Angelman Syndrome (AS) is a neurogenetic disorder characterized by severe intellectual disability, speech impairment, seizure disorder, abnormal sleep patterns, motor dysfunction and unusually happy demeanor. AS is caused by the loss of the maternal copy of the UBE3A gene, which is biallelically expressed in all cell types, but only maternally expressed in neurons due to epigenetic silencing of the paternal allele. Studies in AS models suggest that the UBE3A gene, encoding for the ubiquitin-protein ligase E3A, is crucial for synaptic formation and maintenance, neuronal plasticity, learning and memory formation and, because of having only the maternal copy of UBE3A gene, neurons are quite vulnerable to its loss. During development, the synapse is subjected to fine modification ranging from activity-dependent dendritic spine enlargement to changes in size and shape of the postsynaptic density.
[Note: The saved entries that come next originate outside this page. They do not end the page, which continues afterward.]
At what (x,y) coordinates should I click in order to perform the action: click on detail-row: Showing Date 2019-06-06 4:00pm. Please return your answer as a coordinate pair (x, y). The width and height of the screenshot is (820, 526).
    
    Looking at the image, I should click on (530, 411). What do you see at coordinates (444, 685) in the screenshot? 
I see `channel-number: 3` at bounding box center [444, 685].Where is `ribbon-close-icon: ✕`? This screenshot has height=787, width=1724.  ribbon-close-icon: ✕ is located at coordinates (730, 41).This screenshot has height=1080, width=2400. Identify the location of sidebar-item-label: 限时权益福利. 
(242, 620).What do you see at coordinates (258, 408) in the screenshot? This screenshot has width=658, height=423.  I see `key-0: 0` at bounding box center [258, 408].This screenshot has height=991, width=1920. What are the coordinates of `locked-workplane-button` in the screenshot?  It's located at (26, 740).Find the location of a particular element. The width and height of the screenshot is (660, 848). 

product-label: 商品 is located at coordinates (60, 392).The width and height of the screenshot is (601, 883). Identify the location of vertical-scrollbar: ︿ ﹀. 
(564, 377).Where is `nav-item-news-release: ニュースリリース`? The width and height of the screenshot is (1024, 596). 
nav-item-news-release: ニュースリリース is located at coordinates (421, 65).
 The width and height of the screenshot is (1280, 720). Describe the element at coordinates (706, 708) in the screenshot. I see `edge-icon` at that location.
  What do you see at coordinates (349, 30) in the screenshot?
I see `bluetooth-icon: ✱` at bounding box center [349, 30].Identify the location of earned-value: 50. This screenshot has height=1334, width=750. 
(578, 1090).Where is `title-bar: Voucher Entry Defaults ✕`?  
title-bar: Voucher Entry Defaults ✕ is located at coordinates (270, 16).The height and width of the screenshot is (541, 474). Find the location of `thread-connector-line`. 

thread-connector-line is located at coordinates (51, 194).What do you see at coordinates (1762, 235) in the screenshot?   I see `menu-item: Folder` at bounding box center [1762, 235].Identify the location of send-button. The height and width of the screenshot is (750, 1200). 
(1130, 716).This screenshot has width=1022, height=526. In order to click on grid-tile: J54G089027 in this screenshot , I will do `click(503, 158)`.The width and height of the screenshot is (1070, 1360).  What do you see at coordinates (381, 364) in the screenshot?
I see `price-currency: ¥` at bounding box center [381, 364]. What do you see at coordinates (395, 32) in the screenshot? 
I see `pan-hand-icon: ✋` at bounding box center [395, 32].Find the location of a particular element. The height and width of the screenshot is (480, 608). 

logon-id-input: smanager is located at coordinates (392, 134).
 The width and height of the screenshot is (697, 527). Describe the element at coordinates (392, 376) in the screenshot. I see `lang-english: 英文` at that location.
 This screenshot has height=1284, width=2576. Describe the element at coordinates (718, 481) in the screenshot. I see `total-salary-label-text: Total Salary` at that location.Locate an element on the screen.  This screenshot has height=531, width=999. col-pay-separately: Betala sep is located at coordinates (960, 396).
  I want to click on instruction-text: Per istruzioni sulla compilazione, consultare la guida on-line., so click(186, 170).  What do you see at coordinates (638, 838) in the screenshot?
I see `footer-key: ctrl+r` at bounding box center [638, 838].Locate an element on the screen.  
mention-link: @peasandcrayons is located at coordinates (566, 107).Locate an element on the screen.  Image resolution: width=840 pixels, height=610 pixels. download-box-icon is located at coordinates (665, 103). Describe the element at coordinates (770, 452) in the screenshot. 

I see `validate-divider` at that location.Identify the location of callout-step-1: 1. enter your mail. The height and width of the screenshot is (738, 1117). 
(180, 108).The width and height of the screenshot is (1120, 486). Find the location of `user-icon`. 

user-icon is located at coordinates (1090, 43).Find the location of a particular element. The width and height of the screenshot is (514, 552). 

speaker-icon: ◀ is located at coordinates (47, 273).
Similar modifications are at the bases of synaptic plasticity. To study the effect of UBE3A inactivation on the functional organization of synapses and neuronal connectivity in AS, we will combine sparse in utero electroporation of layer 2/3 pyramidal neurons of the mouse somatosensory cortex with CRISPR/Cas9-mediated genome editing to inactivate endogenous Ube3a. The fluorescent protein tdTomato will be used as a filler to identify and select electroporated neurons. We will use Serial Block Face Scanning Electron Microscopy and CLEM to generate volumetric dataset to reconstruct electroporated neurons and to quantitatively study synapses in their environment, finally connecting the geometry of synapses with their functional state.